Records from a pointing dataset:
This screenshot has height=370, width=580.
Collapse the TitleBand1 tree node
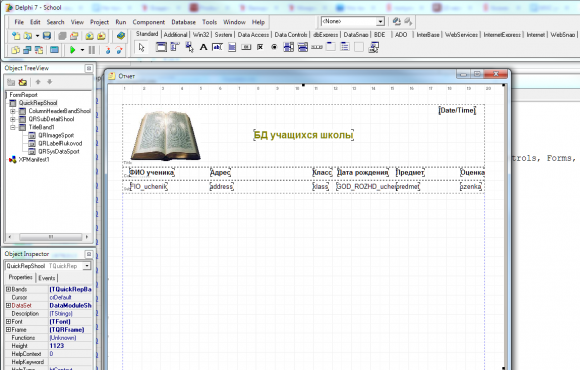[x=13, y=127]
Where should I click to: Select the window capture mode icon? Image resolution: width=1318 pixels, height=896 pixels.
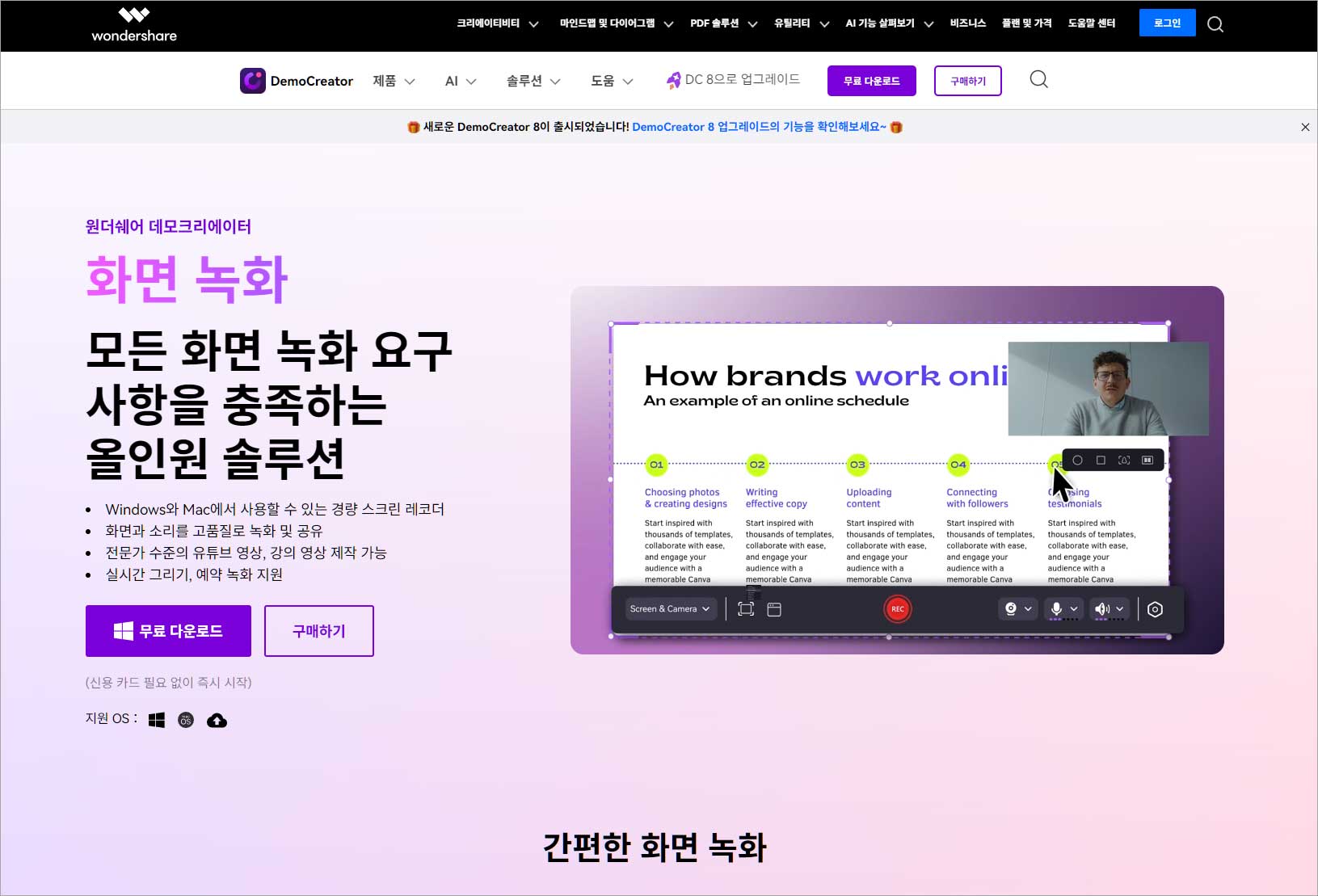pos(773,608)
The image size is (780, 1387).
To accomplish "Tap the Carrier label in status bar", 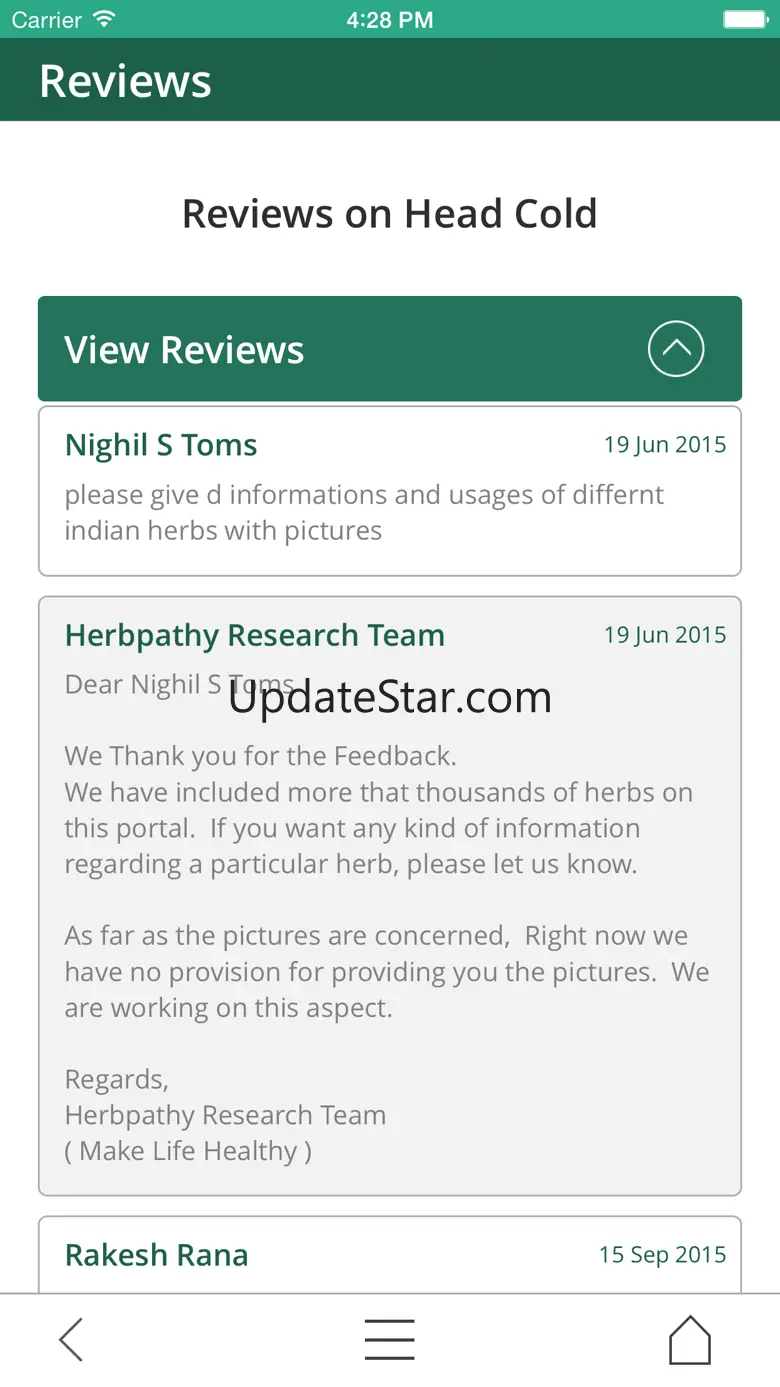I will pos(47,19).
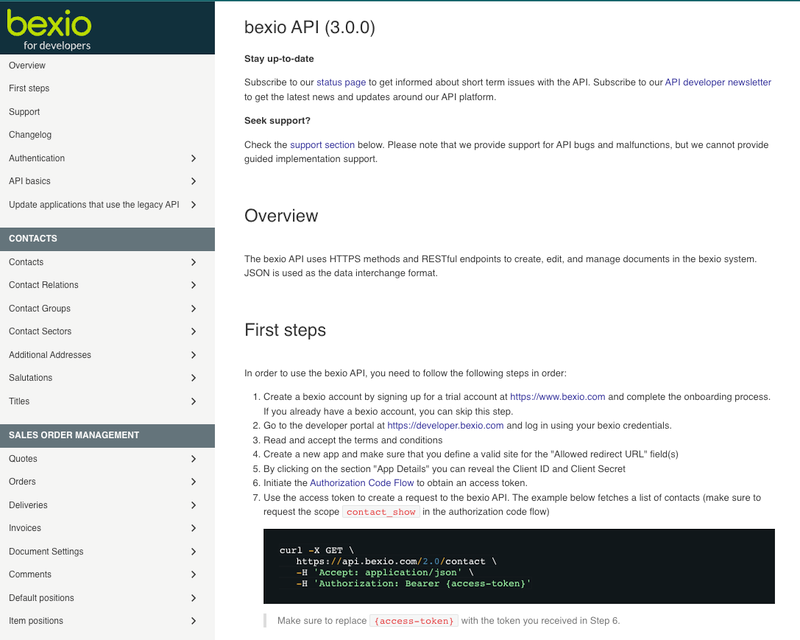Expand Document Settings chevron arrow

[193, 552]
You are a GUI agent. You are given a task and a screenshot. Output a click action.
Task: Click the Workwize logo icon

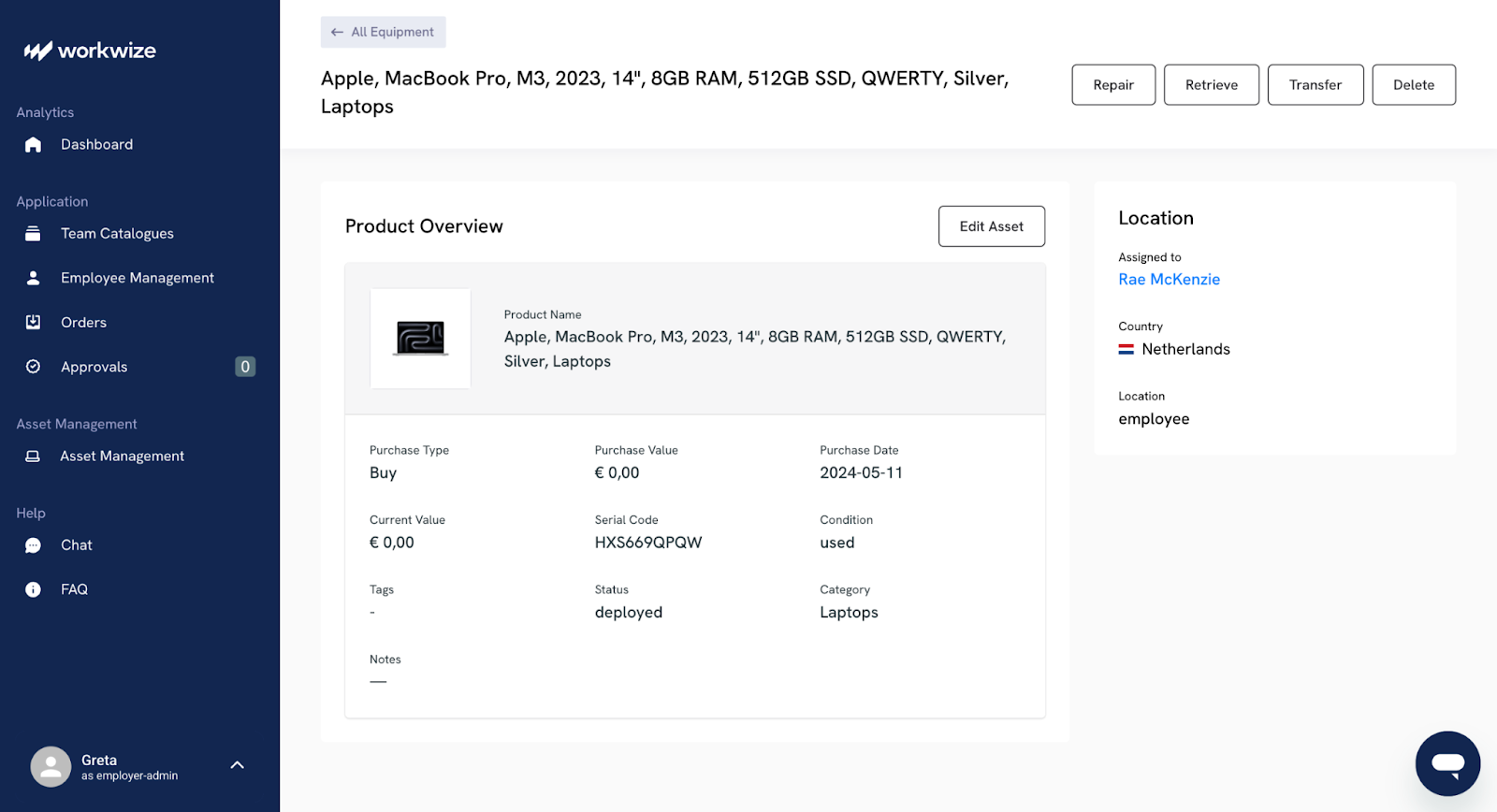pos(37,51)
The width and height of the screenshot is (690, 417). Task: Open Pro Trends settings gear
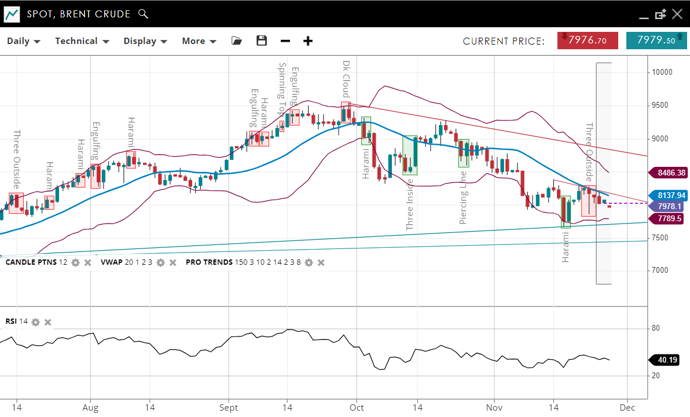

**WHAT YOU HAVE TO DO**
Put each line of the rows above, from the line containing "You are a GUI" through the end, into a Markdown table with the columns No. and Line. Skip blank lines and leave the pictures out.

**OUTPUT OF THE EXERCISE**
| No. | Line |
|---|---|
| 1 | You are a GUI agent. You are given a task and a screenshot. Output a click action. |
| 2 | Task: Click the Workwize logo icon |
| 3 | pos(37,51) |
| 4 | The width and height of the screenshot is (690, 417). Task: Open Pro Trends settings gear |